Still, a good question.
Drive carefully, and enjoy, W2
I have an analogy here. This is based on memory that may have some details wrong, but here's the jist.
The Ford C-6 transmission is one of the best automatic transmissions ever built. Even in applications like F-350 4x4 dualy diesel trucks they held up well. Farmers that exceeded the GVWR by 50% regularly did not have problems.
For, I think, '91 model year, the C-6 was modified with the addition of overdrive. Also, there were some highly touted friction reducing modifications.One of these was neat little radial roller bearings instead of the previous plain washers. My first reaction to this was, I hope this works better than the roller and ball bearing aftermarket T thrust washers.
Well, guess what. So now when these trucks were overloaded or run in overdrive when they should have been locked out of overdrive while pulling long grades were getting hotter than hell, shelling out those cute little bearings. Chunks of rollers all... through...the damn transmission.
During this time I was a F-L-M dealer. I took the brunt of the abuse from my customers over this. I had a good clientele of farmers with livestock trailers. Guys that delivered travel trailers. Boats.And so forth. Well would replace transmissions under warranty. The supposedly improved unit wasted no time in going to hell, also.
We even put C-6s in some of them. Not as simple as it sounds, as the new transmission was electronically controlled. No roller or ball bearing T thrust washers for me.
I had to get this off my chest, for fear if I can get back to sleep, Ill have a damn nightmare involving this.
Jim, agree with your C6 story. A real great auto in the old days and no ball, needle or roller bearings. The same applies to Model T's in my opinion
Alan in Western Australia
I remember my old 1933 Plymouth coupe had axle nuts that were specific to left and right because the engineers supposed they might be more secure. Eventually they figured out that other make cars didn't have any trouble with losing wheels.

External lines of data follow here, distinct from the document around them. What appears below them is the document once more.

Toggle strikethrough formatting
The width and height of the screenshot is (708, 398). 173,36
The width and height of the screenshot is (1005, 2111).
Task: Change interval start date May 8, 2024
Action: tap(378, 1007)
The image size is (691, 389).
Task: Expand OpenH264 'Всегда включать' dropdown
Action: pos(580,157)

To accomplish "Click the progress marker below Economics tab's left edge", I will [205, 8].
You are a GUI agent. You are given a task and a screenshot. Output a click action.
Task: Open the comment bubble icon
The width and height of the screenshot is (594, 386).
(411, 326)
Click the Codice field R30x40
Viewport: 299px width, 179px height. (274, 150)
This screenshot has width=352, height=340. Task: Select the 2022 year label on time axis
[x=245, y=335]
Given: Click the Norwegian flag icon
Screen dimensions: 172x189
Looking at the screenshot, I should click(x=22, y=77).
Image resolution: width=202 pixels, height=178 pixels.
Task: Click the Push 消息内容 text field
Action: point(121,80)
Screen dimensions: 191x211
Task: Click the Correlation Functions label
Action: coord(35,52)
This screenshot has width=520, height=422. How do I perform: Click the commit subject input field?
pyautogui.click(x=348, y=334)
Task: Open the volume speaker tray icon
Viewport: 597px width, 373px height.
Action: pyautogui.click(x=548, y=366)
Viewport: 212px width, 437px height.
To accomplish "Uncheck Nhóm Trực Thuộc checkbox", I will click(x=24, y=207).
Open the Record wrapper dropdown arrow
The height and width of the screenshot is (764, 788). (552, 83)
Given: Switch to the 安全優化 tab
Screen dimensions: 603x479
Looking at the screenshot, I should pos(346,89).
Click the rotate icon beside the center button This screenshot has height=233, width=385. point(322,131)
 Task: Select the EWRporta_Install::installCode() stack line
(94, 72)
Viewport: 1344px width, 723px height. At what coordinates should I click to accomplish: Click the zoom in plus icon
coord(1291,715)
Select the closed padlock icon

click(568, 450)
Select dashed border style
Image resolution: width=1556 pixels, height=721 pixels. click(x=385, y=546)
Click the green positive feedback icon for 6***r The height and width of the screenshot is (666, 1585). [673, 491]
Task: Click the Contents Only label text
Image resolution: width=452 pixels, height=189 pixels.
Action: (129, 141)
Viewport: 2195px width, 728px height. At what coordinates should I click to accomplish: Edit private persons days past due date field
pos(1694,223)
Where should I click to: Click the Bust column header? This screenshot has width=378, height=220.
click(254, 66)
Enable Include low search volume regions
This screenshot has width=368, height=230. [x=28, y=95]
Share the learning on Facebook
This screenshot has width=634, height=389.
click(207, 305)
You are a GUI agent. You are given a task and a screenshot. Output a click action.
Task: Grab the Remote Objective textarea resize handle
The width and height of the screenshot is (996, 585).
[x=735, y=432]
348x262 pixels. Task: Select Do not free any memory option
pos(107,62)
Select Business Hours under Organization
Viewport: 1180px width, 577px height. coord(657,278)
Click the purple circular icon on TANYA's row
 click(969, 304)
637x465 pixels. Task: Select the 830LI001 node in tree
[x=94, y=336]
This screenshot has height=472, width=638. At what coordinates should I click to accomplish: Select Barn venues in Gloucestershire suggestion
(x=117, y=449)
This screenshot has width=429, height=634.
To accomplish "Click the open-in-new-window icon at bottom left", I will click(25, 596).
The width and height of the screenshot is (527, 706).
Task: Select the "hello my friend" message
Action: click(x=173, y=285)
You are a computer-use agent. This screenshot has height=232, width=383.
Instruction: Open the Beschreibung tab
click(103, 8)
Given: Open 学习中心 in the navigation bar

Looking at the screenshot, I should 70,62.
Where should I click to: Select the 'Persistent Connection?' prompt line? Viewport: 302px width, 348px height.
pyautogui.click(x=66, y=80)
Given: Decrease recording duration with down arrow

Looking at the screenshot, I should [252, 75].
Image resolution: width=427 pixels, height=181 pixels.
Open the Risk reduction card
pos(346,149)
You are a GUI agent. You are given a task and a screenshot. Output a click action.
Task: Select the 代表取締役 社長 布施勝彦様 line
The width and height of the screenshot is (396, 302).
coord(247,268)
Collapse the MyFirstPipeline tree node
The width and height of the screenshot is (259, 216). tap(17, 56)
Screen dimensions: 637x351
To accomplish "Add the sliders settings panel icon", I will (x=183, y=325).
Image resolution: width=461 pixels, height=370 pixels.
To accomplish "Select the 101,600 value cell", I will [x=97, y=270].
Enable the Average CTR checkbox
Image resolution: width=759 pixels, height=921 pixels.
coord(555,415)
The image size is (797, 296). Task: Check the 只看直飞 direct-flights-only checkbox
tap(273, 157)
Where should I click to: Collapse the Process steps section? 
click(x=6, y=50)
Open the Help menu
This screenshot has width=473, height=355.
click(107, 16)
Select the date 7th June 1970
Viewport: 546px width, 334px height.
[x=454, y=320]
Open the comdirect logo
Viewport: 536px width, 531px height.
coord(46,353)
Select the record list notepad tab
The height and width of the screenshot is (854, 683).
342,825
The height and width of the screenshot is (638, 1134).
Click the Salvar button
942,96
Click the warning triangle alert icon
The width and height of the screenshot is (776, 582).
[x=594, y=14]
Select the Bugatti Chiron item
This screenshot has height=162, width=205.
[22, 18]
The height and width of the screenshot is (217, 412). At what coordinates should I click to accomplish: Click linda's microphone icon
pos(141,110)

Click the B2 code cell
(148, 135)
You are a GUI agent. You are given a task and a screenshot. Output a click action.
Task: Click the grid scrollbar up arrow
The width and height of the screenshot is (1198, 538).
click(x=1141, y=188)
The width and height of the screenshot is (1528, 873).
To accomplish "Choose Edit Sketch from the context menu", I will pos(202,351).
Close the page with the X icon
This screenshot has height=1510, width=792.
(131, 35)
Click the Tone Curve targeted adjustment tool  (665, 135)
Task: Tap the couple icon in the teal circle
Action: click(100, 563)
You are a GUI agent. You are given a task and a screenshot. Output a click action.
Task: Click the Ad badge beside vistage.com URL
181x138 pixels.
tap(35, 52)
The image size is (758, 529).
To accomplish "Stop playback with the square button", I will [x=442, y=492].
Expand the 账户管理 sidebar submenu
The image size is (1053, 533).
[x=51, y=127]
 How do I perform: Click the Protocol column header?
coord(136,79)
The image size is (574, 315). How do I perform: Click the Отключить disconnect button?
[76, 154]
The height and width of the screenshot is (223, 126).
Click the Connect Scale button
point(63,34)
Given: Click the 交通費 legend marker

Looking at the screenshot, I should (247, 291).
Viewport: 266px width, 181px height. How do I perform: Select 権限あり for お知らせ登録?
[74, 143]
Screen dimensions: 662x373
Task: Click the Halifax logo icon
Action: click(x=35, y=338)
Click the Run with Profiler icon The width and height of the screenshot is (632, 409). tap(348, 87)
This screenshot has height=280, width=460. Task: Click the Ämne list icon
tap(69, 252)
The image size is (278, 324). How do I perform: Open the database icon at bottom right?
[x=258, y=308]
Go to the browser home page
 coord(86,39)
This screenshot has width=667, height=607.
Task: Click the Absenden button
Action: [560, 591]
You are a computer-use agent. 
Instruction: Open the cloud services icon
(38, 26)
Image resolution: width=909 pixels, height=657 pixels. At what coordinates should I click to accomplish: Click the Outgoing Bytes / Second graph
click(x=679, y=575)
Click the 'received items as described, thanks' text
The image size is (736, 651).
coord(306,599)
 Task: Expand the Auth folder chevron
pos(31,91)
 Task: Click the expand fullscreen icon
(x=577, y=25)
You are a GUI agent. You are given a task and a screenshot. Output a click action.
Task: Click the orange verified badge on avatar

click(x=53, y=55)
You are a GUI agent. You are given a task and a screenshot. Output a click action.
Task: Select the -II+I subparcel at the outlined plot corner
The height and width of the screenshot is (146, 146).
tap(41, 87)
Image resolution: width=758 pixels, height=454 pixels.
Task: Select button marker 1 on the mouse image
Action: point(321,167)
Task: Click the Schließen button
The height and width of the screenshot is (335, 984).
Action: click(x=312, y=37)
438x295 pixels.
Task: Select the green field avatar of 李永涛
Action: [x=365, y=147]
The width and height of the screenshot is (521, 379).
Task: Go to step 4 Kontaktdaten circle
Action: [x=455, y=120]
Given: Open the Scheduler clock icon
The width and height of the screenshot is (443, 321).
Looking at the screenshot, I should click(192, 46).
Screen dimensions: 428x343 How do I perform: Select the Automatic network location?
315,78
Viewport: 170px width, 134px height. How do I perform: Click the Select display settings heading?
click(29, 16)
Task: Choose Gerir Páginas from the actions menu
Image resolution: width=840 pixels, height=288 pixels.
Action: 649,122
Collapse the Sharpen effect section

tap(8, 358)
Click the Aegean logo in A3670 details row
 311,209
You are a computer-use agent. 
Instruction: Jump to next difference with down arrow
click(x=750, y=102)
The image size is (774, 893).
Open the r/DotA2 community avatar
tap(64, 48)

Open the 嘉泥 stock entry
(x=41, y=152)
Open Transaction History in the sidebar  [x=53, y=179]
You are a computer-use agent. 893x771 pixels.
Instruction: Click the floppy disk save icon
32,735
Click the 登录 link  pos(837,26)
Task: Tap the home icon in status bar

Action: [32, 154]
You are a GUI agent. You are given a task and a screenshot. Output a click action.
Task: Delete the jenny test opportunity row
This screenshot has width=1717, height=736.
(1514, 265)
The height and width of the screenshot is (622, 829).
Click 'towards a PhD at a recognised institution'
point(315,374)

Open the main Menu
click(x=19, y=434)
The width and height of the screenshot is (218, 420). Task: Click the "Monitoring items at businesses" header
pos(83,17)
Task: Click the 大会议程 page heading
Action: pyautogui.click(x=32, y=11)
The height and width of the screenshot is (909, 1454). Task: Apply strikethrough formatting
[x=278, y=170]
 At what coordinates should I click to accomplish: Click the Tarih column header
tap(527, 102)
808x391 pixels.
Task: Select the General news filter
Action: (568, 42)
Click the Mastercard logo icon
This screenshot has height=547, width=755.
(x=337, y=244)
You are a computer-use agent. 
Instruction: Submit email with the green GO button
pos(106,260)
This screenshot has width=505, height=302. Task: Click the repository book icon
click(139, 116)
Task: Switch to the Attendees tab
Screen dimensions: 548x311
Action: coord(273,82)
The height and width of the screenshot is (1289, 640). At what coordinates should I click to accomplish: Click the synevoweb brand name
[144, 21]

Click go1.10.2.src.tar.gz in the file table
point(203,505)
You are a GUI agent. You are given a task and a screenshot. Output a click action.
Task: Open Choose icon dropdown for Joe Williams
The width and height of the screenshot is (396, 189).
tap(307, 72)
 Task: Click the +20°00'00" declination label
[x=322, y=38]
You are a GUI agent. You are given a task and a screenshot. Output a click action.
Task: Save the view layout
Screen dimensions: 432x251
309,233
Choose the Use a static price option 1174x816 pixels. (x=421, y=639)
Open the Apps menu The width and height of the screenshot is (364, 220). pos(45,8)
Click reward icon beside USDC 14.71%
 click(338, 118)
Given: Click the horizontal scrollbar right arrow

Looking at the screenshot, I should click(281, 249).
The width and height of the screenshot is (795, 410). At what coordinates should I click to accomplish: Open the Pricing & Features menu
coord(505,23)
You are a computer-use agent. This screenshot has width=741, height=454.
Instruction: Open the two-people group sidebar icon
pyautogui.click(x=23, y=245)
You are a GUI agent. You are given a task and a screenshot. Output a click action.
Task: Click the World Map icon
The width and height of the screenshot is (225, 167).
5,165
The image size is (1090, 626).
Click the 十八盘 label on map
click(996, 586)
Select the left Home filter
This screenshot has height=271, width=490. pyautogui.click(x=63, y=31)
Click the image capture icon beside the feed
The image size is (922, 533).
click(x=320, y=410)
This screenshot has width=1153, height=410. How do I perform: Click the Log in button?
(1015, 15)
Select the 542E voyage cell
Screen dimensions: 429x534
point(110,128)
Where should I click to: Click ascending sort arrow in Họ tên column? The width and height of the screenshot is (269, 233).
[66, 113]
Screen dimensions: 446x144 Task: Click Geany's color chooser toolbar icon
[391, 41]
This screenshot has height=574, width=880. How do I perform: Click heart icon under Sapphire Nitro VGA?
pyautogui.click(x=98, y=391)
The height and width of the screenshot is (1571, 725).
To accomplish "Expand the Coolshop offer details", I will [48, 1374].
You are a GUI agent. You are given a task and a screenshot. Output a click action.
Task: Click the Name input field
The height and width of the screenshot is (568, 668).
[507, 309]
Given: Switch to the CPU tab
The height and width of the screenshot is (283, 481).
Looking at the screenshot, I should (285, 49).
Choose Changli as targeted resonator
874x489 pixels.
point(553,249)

I know of a set that has over 150 k on them of which 40 k I put on my self. Advantages are plug and play with no time consuming fitting. My results only, I am not trying to promote or disavow this product. Just giving a statement as to my results. Everyone can come to their own conclusions, I only post here as to my own experience or lack there of. KGB
I've put them in many cars. Love them. Sometimes you have to mix the old "races" (the steel plates) with the ones that come in the kit to get the right pre-load. Less friction, I have modern bearings end to end in my car and yes, the benefit of each bearings contribution to how easy it rolls free adds up. I can push it on the level with one finger.
I have run them in my '14 for 11 years. No problems, and the rear axle is nice and quiet.